As we mentioned yesterday, the visit to Gaza by the emir of Qatar signals the beginning of a new era in Palestinian politics. The emir promised $400 million in reconstruction projects for the Hamas-governed Gaza Strip, while Fatah—the old guard of Palestinian politics—is slipping into irrelevancy.

Once upon a time, the secular-leaning Fatah led the Palestinian resistance to Israel, but that mantle was taken up by the more conservative and militant Hamas as Palestinians lost faith in Fatah in the 2000s. Today, Fatah’s institution-building program is paralyzed, crippled by the loss of funding from the U.S. and the EU after Palestine’s ill-advised bid for UN membership.
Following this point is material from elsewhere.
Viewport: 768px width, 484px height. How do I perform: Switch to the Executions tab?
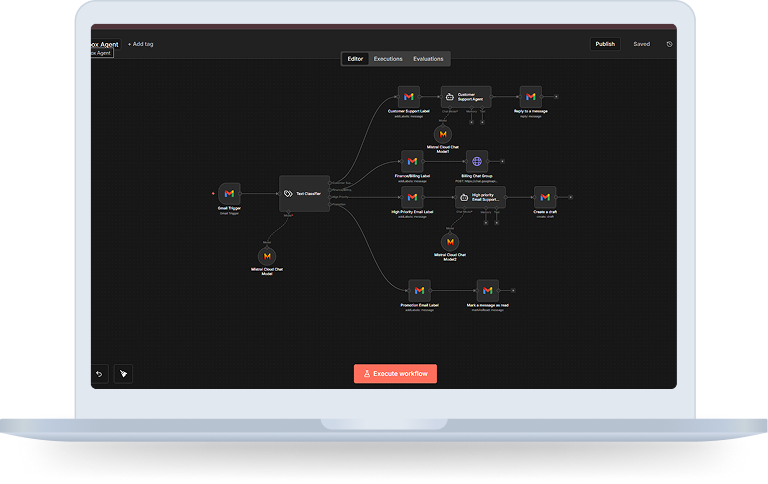[388, 59]
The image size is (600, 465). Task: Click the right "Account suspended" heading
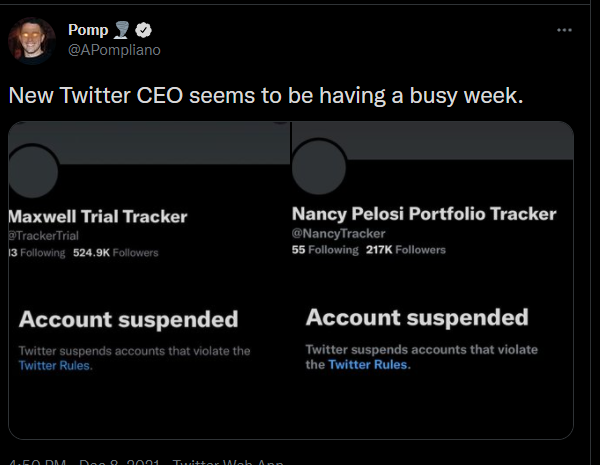click(417, 318)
Thousands of protesters took to the streets in the West Bank last month, hurling their shoes at images of Mahmoud Abbas.

Hamas also faces a growing challenge: more conservative Salafi groups are questioning Hamas’s tight-fisted governorship of Gaza. One group, the Al Nour Party, inspired by the success of the Egyptian organization of the same name that won almost 28 percent of Egypt’s recent parliamentary elections, says it wants democracy to come to Gaza.

Hugh Naylor reports for the National:

“Hamas has become a one-party dictatorship in Gaza,” Mohammed Abu Jamiaa, an Al Nour Party leader, said at the group’s headquarters in Khan Younis earlier this month. “But we respect democratic politics and all we seek to do is enter the political system in a democratic and peaceful way, and we seek to implement Sharia in a democratic way.”
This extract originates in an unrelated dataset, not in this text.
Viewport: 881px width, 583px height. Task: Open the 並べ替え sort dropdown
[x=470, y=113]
Other Salafis fight in militant groups: An Israeli airstrike killed two such fighters earlier this month, and today four militants, some of whom were from Hamas’s militia, were killed by more Israeli airstrikes after dozens of rockets fired from Gaza landed in Israel.

We seem to be witnessing several things at once: Fatah is becoming irrelevant. Hamas is divided, with its militant wing continuing to participate in attacks on Israel and its leadership bidding for sponsorship from Qatar and trying to establish itself as an internationally acceptable Palestinian political party like Egypt’s Muslim Brotherhood. The Salafis are rising: they sense a political opening in Gaza and are encouraged by the success of similarly conservative parties elsewhere in the Middle East, but they too are divided by fighters who want to strike the Israelis and others who think peaceful Islam and democracy can work together for Palestine.

It all looks like a very complicated game of musical chairs. But it’s clear that the old guard—Fatah and the PLO—are being pushed aside in the new world of Arab politics.